Here is where I define my routes:
/**
* @type {Object.<string, Route>}
*/
module.exports.routes = {}
/**
* Route for pinging the server. Mostly for testing.
*/
module.exports.routes.
ping = new Route("GET", "/ping", async (req, res, next) => null); // all we are looking for is a ping, so no payload body is provided.
module.exports.routes.
register = new Route("POST", "/register", async (req, res, next) => {
try {
info("Route...");
const { username, email, password } = req;
if (!vparams(username, email, password)) return new ServerSideError(1, "Please provide all required fields.");
if (!vname(username)) return new ServerSideError(2, "Invalid Username.");
if (!vemail(email)) return new ServerSideError(3, "Invalid Email.");
if (!vpass(password)) return new ServerSideError(4, "Invalid Password.");
return new Promise((resolve, reject) => {
sql_addRow(new SQLRow({ username: username, password: password, email: email }, SQLTables.WEB_USERS),
(success, error) => {
if (error || !success) resolve(new ServerSideError(ServerSideError.ErrorCodes.OTHER, "Something unexpected happened."));
resolve(newauth(req));
});
});
} catch (e) { return new ServerSideError(-2, "Unexpected Error."); }
});
When I run a postman request for /register, I get this error. Should i be seeing something else? I have reviewed my code and seen other forums but they are all saying I'm sending 2+ responses, but I cant see that here. Thanks for the help in advance!
This, by itself:
res.json(prepareResponsePayload(next()));
is a problem. You are both sending a response AND calling next() which will lead to other routes handling this request causing a duplicate response to be sent (and thus the warning).
If you send a response, DON'T call next().

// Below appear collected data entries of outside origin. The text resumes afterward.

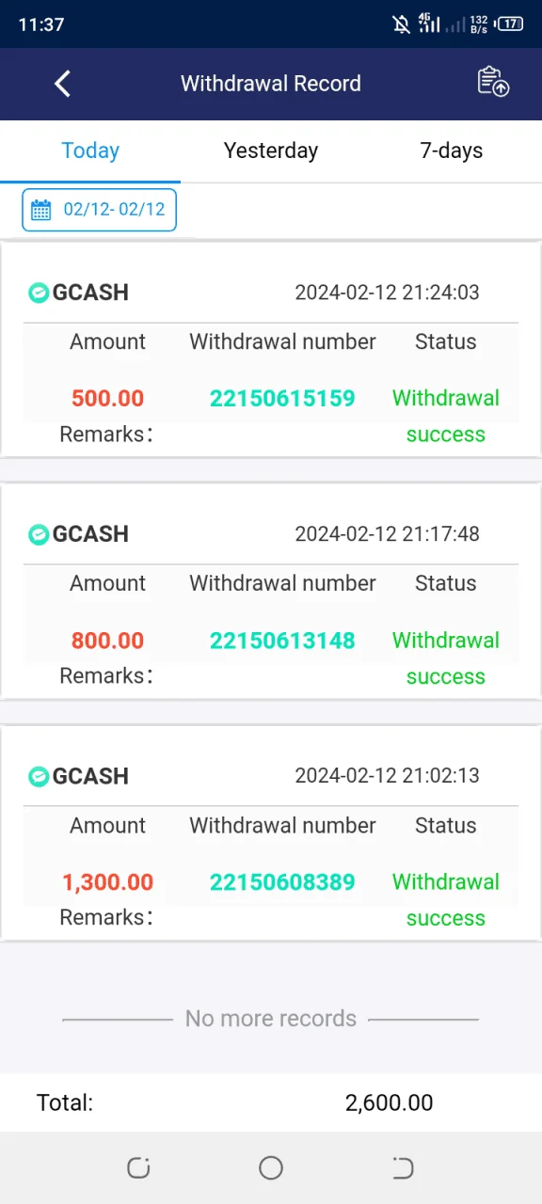The width and height of the screenshot is (542, 1204).
Task: Tap the Android navigation back icon
Action: click(403, 1168)
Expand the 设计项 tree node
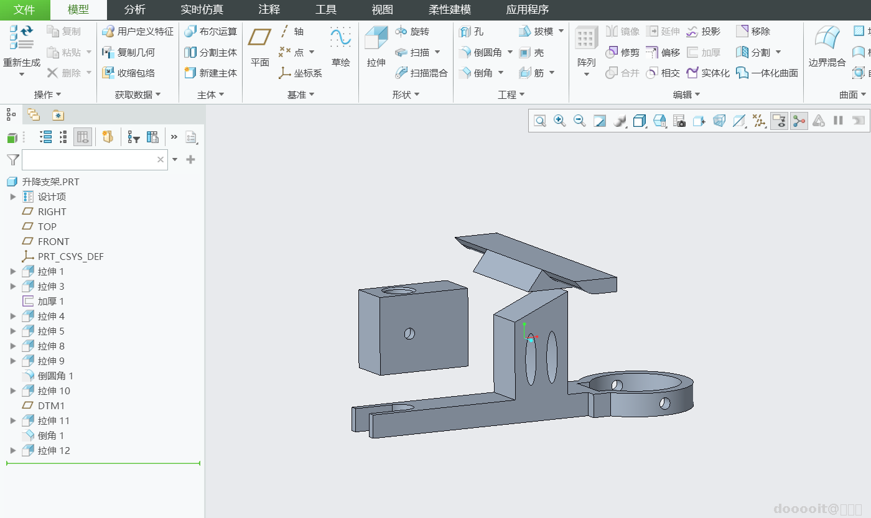This screenshot has width=871, height=518. pos(12,197)
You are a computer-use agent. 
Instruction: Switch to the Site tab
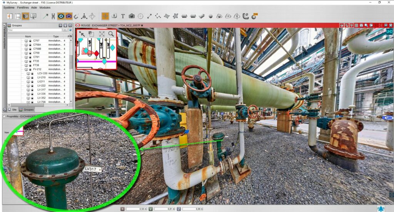(12, 109)
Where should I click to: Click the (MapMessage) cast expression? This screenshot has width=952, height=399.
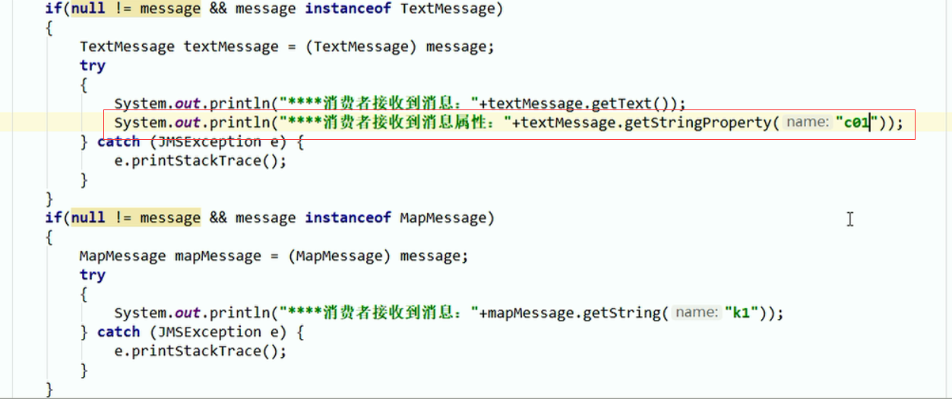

But, there's something else wrong in the _app.all() handler too and I don't really understand what you're trying to do there to know what to suggest to fix. The core problem is that ALL possible code paths through your if/else logic need to either send a response or call next() and if they send a response, they need to either return or use some other way to make sure that no more code in the response handler runs and can also send a response or call next().
Your first nested if that results in this:
return res.json(auth == null ? ServerResponse.authFail : prepareResponsePayload(auth));
is fine because you're sending a response and returning. But, all other code paths are confused as you don't clearly do one or the other. Perhaps you can just replace this:
res.json(prepareResponsePayload(next()));
with:
next()
But, I'm not really sure what you want all these code paths to do exactly and not sure what prepareResponsePayload() is supposed to do so you'll have to sort that out.
Summary: ALL possible code paths through your if/else logic need to either send a response or call next() and if they send a response, they need to either return or use some other way to make sure that no more code in the response handler runs that can send a response or call next(). And, remember that the point of next() is to pass the request on to the rest of your request handlers (one of which will send a response).